YOUR INSTRUCTIONS ->
Go to the line containing "Task: Click frame 100 on the timeline" below; retype it and all following lines exactly, and leave out the pictures.

───── GIVEN DATA

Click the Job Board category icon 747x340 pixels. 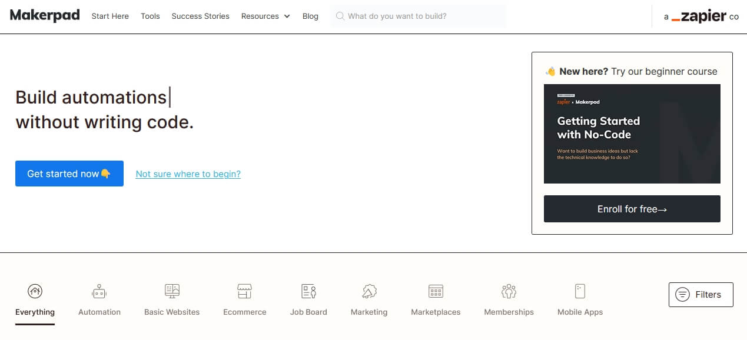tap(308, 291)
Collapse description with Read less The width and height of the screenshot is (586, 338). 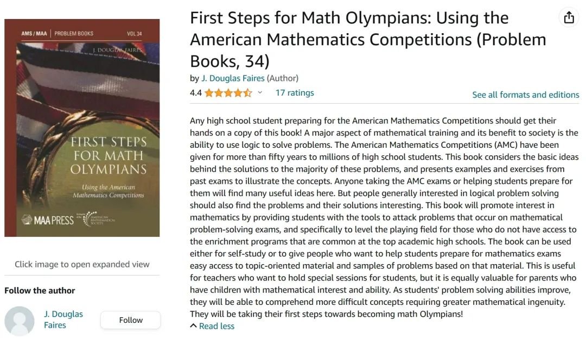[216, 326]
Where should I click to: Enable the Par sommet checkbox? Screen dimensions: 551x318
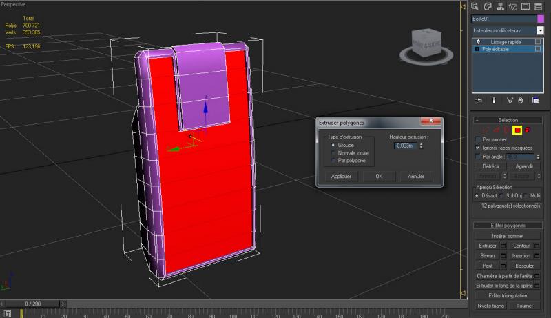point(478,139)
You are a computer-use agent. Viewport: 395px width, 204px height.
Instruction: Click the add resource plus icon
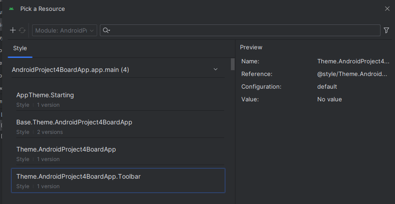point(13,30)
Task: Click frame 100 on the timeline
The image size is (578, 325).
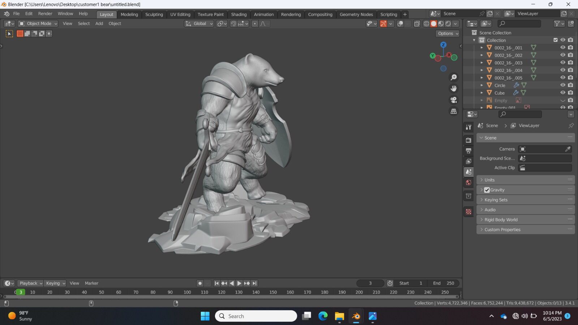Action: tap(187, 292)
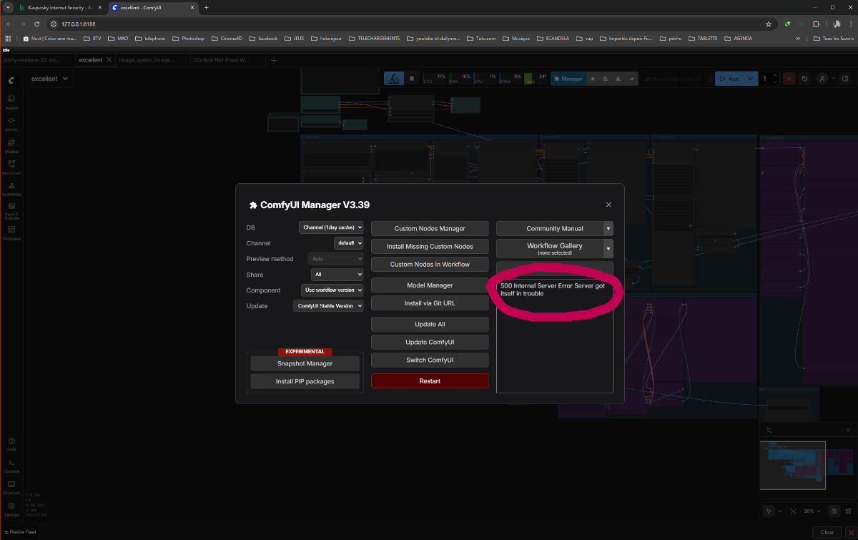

──────────

SOLVED EXERCISE ->
Task: Click frame 100 on the timeline
The image size is (578, 325).
Action: tap(187, 292)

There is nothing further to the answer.